Passionately Waiting for the IBM Watson Digital Assistant

    Most of the digital assistants that are currently in the market suck, just to different degrees. The Amazon Echo, with Alexa, isn’t bad, but it really isn’t that smart and outside of asking about music, weather, and doing some IoT stuff, it really isn’t much of an assistant (it does help with personal shopping). The Google Home is smarter, but you have to launch it with the annoying phrase “OK Google,” and it is far more limited with regard to IoT control and shopping. The Apple HomePod is a bad joke, but a great speaker. Siri is by far the weakest assistant and she is also the oldest. Up until recently, Tim Cook didn’t seem to care about Siri at all. And none of these things are designed for business, where the loss of secretaries and executive assistants has left huge gaps that digital assistants, the right kind of digital assistants, could fill.

    Well, at Think 2018, IBM CEO Ginni Rometty spoke about the IBM Watson Digital Assistant, and this has the potential to be as far above the others as the Boston Robotics dog is above the original Sony Aibo. (I should point out that the new Aibo is actually pretty impressive but the Boston Robotics stuff crosses over into frightening.)

    Let’s talk about the IBM Watson Digital Assistant.

    Watson Digital Assistant Near Term

    I’ve been following IBM Watson for some time and, this week, I met with one of IBM’s partners on Watson, Darwin Ecosystem, which got me thinking about this Watson Assistant again. Darwin does personality analytics, which is used at scale to assure that employees don’t burn out and are placed in jobs where they can be successful.

    Imagine being able to ask your digital assistant which employees desperately needed help, or which ones are outperforming their peers. Then imagine getting answers that would help you provide that needed help in a timely manner and replicate the successful behaviors through coaching with your other employees.

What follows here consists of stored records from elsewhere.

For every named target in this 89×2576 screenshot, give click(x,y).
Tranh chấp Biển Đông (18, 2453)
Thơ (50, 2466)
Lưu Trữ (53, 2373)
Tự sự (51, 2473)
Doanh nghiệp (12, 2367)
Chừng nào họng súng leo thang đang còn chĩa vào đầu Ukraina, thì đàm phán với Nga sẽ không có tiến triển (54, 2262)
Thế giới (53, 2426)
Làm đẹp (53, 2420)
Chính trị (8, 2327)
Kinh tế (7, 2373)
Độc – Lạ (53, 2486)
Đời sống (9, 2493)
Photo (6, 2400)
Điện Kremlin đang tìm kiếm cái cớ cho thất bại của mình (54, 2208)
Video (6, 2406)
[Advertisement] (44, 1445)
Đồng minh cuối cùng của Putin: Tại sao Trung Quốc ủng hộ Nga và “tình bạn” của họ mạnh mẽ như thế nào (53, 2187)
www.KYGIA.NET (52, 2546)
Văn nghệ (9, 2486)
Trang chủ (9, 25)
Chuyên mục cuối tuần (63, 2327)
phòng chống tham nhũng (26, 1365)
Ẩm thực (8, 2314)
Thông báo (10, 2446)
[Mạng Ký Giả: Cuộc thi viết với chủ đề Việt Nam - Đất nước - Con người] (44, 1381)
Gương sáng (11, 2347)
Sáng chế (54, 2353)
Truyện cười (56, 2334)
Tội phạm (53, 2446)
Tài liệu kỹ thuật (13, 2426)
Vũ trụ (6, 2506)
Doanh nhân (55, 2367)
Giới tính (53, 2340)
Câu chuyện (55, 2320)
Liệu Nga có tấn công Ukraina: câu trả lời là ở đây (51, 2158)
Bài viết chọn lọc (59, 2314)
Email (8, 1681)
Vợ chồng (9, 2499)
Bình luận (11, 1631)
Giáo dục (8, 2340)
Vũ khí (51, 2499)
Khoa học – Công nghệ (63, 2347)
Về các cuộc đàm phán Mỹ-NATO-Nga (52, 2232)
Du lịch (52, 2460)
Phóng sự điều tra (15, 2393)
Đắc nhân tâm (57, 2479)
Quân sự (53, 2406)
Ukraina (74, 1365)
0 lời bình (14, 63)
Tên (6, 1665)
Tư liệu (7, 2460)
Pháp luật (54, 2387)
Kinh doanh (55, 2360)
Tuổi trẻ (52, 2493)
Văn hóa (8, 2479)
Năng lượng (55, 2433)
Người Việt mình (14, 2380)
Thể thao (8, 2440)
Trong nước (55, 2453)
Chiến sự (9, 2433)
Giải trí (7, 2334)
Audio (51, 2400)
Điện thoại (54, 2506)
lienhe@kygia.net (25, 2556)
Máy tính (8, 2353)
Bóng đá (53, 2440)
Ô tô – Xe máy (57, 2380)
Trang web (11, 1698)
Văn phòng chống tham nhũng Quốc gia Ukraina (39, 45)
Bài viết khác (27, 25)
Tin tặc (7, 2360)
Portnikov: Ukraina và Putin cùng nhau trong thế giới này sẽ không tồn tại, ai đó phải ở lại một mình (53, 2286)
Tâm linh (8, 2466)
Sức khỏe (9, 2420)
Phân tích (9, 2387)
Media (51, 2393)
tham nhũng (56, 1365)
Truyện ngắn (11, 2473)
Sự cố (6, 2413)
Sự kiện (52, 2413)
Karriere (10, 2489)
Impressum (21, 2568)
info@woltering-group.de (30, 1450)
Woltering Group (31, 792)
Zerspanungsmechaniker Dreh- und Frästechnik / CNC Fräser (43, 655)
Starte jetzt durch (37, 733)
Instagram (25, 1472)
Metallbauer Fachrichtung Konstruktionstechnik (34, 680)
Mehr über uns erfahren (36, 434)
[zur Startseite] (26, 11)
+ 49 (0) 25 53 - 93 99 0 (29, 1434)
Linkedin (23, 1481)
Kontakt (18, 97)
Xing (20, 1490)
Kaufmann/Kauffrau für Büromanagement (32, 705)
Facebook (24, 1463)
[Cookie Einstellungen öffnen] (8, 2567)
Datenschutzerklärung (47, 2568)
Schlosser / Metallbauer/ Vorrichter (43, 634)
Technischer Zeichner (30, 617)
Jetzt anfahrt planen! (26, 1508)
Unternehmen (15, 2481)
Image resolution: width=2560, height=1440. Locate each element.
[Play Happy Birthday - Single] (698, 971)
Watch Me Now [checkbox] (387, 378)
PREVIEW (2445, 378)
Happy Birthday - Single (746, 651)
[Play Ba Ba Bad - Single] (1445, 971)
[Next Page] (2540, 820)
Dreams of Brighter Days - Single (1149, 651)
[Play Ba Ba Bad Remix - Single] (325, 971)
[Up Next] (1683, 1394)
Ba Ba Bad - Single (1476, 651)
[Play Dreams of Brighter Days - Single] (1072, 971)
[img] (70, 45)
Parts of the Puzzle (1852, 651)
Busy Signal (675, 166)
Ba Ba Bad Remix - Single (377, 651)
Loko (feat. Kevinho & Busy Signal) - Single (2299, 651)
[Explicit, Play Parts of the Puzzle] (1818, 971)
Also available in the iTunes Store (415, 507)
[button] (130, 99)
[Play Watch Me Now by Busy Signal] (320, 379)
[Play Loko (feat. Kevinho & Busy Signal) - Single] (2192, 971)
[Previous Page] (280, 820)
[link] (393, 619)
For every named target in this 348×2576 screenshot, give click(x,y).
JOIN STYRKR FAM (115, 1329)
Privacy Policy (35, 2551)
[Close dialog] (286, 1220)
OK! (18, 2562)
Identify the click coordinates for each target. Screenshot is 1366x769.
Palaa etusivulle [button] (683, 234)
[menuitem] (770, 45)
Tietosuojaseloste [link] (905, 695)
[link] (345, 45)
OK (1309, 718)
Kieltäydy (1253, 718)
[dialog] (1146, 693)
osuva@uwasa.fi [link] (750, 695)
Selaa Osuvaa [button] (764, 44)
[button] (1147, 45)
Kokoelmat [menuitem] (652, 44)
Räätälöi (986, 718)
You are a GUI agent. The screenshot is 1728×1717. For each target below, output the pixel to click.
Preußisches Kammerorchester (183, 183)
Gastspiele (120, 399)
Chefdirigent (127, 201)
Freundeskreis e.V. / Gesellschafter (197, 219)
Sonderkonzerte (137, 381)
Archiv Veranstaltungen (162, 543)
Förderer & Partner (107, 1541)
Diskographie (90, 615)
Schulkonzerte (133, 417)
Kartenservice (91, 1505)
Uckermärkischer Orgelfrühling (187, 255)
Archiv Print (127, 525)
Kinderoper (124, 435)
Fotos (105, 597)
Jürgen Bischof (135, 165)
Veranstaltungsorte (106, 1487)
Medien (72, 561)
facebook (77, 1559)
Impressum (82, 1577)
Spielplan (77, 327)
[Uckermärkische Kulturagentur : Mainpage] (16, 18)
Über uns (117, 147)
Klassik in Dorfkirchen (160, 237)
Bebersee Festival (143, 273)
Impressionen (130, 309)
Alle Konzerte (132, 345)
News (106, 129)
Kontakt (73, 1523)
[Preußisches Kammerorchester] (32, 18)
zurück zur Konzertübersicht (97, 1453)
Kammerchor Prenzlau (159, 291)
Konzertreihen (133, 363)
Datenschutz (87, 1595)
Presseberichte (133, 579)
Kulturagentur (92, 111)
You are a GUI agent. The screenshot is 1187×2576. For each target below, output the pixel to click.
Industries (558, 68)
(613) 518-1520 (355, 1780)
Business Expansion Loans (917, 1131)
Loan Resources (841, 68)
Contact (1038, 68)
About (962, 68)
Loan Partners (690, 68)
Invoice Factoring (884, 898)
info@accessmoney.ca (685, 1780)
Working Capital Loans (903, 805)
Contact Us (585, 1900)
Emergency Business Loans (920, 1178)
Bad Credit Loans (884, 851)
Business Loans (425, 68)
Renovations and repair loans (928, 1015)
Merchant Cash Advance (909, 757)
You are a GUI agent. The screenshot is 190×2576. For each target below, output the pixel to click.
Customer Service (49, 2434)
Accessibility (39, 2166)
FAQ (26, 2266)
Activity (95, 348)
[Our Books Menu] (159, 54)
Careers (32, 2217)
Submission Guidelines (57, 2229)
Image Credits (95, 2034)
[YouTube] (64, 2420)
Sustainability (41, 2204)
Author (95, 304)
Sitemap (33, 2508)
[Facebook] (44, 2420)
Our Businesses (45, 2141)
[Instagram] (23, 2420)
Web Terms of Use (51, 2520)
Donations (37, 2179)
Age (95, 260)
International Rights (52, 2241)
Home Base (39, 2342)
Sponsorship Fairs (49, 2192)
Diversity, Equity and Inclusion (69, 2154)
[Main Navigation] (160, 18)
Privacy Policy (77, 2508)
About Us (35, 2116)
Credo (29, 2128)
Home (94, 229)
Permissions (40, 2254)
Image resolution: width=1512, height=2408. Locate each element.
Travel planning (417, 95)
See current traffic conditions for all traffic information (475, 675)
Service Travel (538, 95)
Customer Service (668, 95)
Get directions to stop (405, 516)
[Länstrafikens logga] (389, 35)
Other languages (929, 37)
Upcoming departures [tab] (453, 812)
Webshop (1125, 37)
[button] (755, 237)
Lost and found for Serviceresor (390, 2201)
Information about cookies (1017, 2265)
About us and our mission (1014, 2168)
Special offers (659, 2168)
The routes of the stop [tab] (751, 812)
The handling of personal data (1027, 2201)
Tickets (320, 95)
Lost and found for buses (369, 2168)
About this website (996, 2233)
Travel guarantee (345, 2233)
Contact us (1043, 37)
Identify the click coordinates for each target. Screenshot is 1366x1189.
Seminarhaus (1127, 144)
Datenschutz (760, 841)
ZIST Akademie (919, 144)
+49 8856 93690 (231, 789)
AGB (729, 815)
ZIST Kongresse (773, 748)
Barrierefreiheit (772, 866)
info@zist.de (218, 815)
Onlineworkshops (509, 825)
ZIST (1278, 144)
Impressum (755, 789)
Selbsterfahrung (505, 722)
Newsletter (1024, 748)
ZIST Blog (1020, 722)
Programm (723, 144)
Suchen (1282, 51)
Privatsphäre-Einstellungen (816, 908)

    This is just one of the massive number of skills Watson has been developing that could then be applied to make employees and their managers more effective. Another area that could cross from business, to health care, to homes is Watson’s now massive medical knowledge.

    One of the most impressive Watson demonstrations I’ve seen, and this was years back, was a doctor replicating analysis that had taken him three years to properly treat a woman who was suffering. Watson took something like 15 minutes to come to the same conclusions from the symptoms he started with. With a simple camera and a set of questions, a Watson Assistant could help direct you or your doctor through massive amounts of medical data to provide diagnostic choices that would help you, your patient, employee, or customer feel and get better.

    This same type of in-depth diagnostic data coming from the auto industry could help fix your car more quickly, or guide you into fixing it yourself, and tied to head-mounted AR computers could guide you through technical equipment, aircraft, or structural repairs or assembly.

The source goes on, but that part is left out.